__Job__:
Duplicate the rows below, starting at the line that contains "You are a computer-use agent. The width" and ending after the line that contains "Action: tap(145, 347)".

= = =

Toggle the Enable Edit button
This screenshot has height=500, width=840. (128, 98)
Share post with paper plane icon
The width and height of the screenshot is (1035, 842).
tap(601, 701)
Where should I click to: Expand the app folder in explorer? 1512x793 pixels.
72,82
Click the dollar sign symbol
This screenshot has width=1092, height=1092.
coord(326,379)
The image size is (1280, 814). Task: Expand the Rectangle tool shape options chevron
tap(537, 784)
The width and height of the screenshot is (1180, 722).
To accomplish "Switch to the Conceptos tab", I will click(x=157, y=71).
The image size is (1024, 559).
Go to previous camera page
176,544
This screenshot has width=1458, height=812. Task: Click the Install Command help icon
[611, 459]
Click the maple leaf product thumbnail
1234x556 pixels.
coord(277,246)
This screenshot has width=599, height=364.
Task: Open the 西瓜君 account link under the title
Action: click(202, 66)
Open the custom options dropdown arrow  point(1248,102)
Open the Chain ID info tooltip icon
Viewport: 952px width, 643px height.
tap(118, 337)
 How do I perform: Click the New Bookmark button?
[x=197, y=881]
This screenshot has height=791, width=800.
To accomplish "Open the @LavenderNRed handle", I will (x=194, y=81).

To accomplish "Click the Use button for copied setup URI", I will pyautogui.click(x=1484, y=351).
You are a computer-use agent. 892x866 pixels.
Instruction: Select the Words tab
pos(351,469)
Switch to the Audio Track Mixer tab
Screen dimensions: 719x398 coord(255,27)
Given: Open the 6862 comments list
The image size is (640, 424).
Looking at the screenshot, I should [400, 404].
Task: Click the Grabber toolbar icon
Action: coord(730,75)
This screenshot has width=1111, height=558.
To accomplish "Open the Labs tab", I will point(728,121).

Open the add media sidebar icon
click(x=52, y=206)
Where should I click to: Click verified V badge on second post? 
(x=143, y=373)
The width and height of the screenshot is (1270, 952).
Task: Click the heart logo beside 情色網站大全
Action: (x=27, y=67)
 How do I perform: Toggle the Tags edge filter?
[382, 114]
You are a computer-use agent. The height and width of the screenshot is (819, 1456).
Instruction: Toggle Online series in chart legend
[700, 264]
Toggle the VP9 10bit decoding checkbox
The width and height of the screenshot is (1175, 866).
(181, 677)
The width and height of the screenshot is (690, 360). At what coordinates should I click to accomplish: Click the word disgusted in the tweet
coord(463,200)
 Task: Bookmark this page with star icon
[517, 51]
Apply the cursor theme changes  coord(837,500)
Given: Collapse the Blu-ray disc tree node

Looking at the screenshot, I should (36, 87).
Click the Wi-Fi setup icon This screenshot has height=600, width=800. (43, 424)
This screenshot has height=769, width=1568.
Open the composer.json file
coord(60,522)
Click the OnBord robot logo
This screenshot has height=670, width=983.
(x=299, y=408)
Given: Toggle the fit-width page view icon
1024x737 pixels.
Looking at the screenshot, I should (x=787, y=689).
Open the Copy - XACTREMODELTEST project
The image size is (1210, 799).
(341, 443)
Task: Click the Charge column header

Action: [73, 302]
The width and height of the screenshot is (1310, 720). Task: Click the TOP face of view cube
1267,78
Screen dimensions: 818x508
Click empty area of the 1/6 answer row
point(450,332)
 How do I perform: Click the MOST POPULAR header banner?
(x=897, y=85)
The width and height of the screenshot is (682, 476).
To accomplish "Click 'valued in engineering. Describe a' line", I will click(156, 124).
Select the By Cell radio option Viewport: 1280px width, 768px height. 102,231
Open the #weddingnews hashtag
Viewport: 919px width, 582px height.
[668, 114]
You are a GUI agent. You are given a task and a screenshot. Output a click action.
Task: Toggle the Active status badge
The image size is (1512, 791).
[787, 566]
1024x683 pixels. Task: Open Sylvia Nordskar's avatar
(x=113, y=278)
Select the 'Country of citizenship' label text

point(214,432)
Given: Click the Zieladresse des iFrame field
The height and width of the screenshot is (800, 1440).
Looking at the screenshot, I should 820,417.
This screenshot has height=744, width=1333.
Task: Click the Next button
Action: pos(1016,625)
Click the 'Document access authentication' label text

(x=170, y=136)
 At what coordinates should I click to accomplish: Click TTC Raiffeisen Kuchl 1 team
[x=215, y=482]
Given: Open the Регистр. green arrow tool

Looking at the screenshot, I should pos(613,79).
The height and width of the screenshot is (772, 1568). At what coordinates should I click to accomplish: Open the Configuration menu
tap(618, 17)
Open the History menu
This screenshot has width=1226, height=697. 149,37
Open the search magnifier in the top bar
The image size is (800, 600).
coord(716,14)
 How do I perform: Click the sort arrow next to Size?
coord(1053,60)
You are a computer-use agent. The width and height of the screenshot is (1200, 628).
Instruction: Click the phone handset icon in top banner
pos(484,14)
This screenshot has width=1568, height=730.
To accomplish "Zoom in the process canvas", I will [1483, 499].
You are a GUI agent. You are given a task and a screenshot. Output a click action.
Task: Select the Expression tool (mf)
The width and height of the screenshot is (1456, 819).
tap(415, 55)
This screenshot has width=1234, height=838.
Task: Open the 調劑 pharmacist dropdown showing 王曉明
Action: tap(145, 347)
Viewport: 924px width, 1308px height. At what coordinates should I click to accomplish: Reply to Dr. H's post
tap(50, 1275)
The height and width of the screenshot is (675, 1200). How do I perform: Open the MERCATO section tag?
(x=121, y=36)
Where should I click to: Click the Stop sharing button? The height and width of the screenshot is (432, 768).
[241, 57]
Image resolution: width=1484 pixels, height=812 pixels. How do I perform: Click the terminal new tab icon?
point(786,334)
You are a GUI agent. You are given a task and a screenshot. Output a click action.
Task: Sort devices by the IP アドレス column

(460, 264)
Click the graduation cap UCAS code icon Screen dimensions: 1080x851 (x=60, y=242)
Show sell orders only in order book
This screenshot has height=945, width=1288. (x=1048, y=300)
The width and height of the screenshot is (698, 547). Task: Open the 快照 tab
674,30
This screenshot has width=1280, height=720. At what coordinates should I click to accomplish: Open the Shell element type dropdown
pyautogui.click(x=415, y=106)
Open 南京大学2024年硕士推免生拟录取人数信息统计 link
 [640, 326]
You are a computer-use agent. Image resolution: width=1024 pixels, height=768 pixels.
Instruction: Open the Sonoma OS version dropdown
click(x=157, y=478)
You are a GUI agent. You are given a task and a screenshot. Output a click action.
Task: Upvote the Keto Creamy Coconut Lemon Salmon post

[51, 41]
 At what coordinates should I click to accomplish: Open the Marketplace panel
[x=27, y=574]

= = =

__Task response__:
You are a computer-use agent. The width and height of the screenshot is (1200, 628).
Instruction: Click the phone handset icon in top banner
pos(484,14)
This screenshot has width=1568, height=730.
To accomplish "Zoom in the process canvas", I will [1483, 499].
You are a GUI agent. You are given a task and a screenshot. Output a click action.
Task: Select the Expression tool (mf)
The width and height of the screenshot is (1456, 819).
tap(415, 55)
This screenshot has width=1234, height=838.
Task: Open the 調劑 pharmacist dropdown showing 王曉明
Action: tap(145, 347)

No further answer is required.